Sony Hack Draws World's Attention to U.S. Cybersecurity Readiness
Earlier this month, the world's attention turned to Sony Pictures Entertainment as it endured a very public cybersecurity breach, resulting in company executives’ private emails and personal information being released to the public. Hackers also threatened employees and their families.
The company ultimately canceled the release of the multimillion-dollar comedy The Interview after nationwide theater chains refused to screen it, according to The New York Times. The party responsible for the attack calls itself the Guardians of Peace, and the FBI claims the breach can be linked to North Korea.
The attack reinforces the notion that a cybersecurity storm is coming, and the U.S. may not be prepared, according to a Dec. 10 article in FedTech.
The Bureau of Labor Statistics projects a massive shortage in the IT workforce by 2020: There will be 1.4 million openings but only 400,000 computer science graduates with the necessary skills to fill the positions.
Congress recently took steps to expand the nation's cyberdefenses through five major cybersecurity bills, which were signed into law by President Barack Obama on Dec. 18. The signing of the bills represents the first time in 12 years that significant cybersecurity legislation has become law, according to GovInfoSecurity.
Among these, the Cybersecurity Enhancement Act of 2014 authorizes the National Institute of Standards and Technology to support education programs for cybersecurity.
Higher education continues to be a place of recruitment of cybersecurity employees. In November, the Department of Homeland Security announced it would expand its internship program in 2015. An estimated 300,000 cybersecurity jobs remain unfilled in the U.S., according to Symantec, which in June launched the Cyber Career Connection initiative to help close that workforce gap.
“Demand for cybersecurity professionals is expected to increase as the private sector faces unprecedented numbers of data breaches and cybersecurity threats,” according to Symantec’s news release about the initiative.
That demand led Dakota State University, in Madison, S.D., to create a doctorate degree in cybersecurity; the program is set to begin in spring 2015. Hundreds of cybersecurity programs are offered by higher education institutions, according to the Poneman Institute’s 2014 Best Schools for Cybersecurity report.
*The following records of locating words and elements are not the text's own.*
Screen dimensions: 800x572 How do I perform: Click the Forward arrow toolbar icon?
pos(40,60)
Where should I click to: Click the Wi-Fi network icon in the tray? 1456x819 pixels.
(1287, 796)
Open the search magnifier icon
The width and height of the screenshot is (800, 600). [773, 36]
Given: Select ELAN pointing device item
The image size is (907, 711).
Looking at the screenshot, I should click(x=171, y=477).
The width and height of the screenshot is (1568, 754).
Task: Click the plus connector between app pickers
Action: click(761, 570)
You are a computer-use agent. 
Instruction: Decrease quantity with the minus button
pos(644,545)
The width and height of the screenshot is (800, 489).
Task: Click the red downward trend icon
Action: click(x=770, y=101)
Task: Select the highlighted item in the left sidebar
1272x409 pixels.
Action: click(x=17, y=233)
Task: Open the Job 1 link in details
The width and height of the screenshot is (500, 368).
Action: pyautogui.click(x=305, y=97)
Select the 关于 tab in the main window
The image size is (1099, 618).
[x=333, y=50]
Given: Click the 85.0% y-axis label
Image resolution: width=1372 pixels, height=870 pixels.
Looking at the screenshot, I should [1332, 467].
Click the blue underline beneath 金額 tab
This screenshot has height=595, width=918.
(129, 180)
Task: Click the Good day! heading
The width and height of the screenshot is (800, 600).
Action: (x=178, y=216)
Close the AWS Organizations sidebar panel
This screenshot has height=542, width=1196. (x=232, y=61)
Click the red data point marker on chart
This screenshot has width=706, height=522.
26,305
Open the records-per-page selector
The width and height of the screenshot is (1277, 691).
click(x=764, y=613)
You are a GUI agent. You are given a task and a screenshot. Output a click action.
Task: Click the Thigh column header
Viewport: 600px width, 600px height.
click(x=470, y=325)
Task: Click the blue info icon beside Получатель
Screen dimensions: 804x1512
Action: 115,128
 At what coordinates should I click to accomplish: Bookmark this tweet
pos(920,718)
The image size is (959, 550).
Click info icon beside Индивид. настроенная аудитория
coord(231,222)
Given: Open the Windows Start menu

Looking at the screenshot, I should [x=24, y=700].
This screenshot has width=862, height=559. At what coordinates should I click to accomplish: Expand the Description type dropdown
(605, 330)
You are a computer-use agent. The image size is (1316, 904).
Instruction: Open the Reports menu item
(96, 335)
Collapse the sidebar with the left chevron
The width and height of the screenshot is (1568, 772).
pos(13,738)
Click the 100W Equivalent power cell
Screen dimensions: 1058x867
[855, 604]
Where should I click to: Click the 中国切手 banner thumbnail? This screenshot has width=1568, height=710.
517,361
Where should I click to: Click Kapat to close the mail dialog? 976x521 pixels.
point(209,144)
But a doctoral approach appears to be a fresh take on the specialization.
But a more dramatic focus on the field may still be necessary.
In a Dec. 22 column, USA Today contributor and adjunct professor Sam Hudgins wrote that, with cybersecurity tensions being raised across the world, the "battles of the future will be fought across digital mediums and universities will be the boot camps of the future."